**Passage shown:**
= Beginning of Section =

In verse 4 we read that God has not only made him, but is mindful of him, and cares for him. In spite of man's rebellion and fall God considers man to be of infinite worth. It was while we were still sinners that Christ died for the ungodly. Why? Because even in his fallen state man was of great value to God. Even ungodly man is still the most God-like creature. The church was wrong for centuries in holding that the earth was the center of the universe, but spiritually they were right, for it alone, as far as we know, is the only planet with a cross. It alone is the scene of the incarnation where God became man to redeem him and restore him to the splendor in which he was created.

The biblical view gives us a balance view of man in which we can see that he is, in the words of Pascal, "Both the glory and scum of the universe." To God he was worth the cross. "He is divine grandeur mingled with dust." It is true that he made shipwreck and sank in the sea of sin, but he took with him the treasure of an eternal soul of such worth that God was willing to seek its recovery even at the cost of the cross. Christmas is God's answer to the fall of man. Deity descended to the depths to deliver man from damnation, degradation and death, and to restore him to the dignity, which is rightfully his as the image of God.

God so loved the world, that is the people and not the plains-men and not the mountains, that He gave His only begotten Son. When the Christ child was born the brilliant star shown overhead. Which was the most precious to God-the star or the baby? In spite of its material superiority certainly no one would say the star was more precious. The Psalmist goes from the heavens to the infants in verse 2, and the impression is, what a drop, but after God has become a babe Himself in Christ, it is not a drop, but a rise. In Christ man has been lifted to the place of highest dignity. When Christ ascended He did so as God-man, and man was crowned with glory and honor in the highest sense.

Christianity has always held to the high worth and dignity of man. When Constantine was converted and the Roman Empire became nominally Christian, legislation was passed to abolish the branding of criminals and debtors on the face because man was made in the image of divine beauty. In contrast to the practice of the day Christians loved all children. Adolf Deissman found and Egyptian papyrus containing a letter from an Egyptian worker to his expectant wife in which he wrote, "If it is a boy, let it live, if it is a girl, cast it out." It was a common practice to expose and abandon any child, who was not wanted, but in 300 years Christianity abolished all such degrading practices.

= End of Section =

**Actions to take:**
A - In the passage on man's worth, what did legislation abolish after Constantine was converted?
B - Retype the passage on man's worth from "Christianity has always" up to and including "such degrading practices.".

**Data segment:**

= Beginning of Section =

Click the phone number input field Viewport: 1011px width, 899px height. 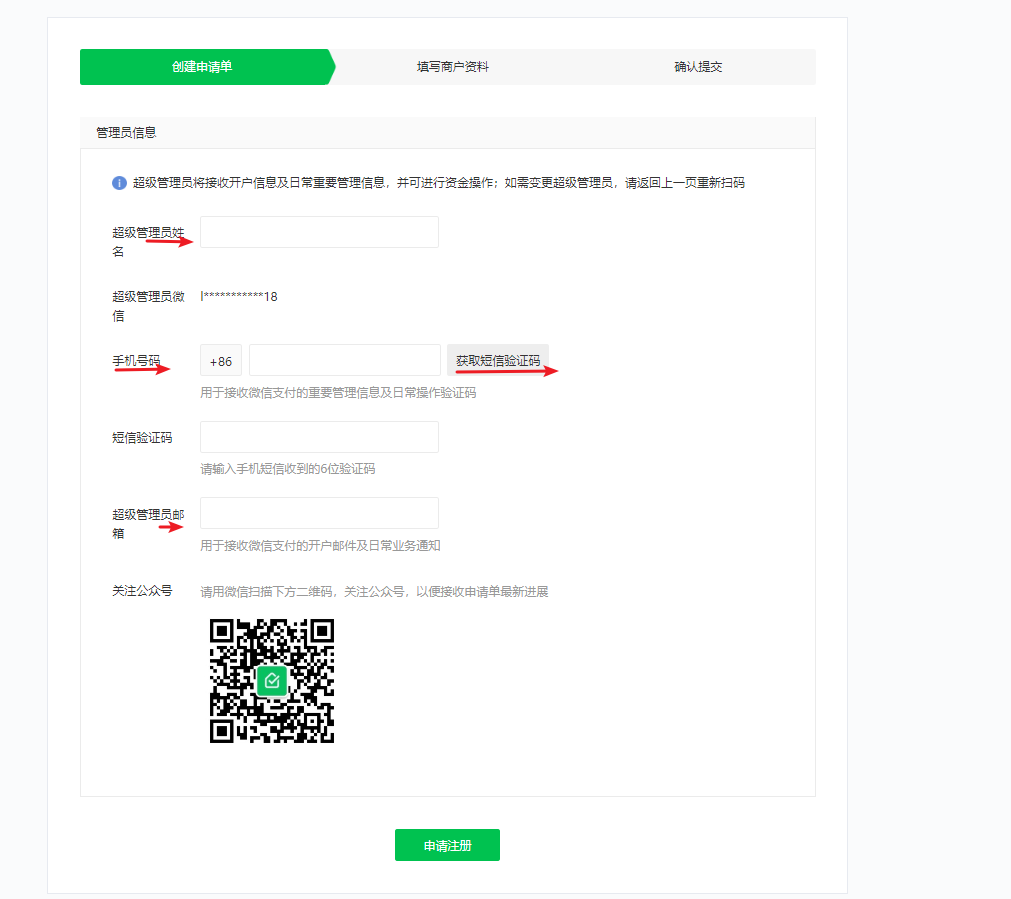344,361
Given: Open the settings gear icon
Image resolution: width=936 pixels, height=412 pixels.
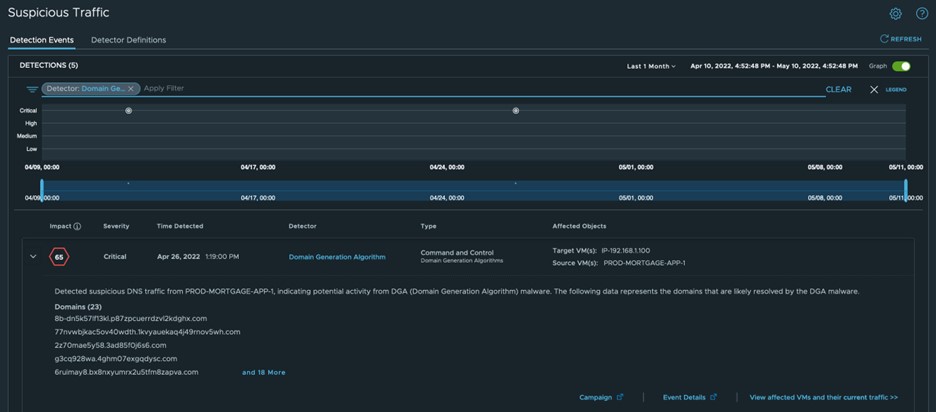Looking at the screenshot, I should click(x=896, y=13).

= End of Section =

**Solutions below:**
A - It abolished the branding of criminals and debtors on the face.

B -
Christianity has always held to the high worth and dignity of man. When Constantine was converted and the Roman Empire became nominally Christian, legislation was passed to abolish the branding of criminals and debtors on the face because man was made in the image of divine beauty. In contrast to the practice of the day Christians loved all children. Adolf Deissman found and Egyptian papyrus containing a letter from an Egyptian worker to his expectant wife in which he wrote, "If it is a boy, let it live, if it is a girl, cast it out." It was a common practice to expose and abandon any child, who was not wanted, but in 300 years Christianity abolished all such degrading practices.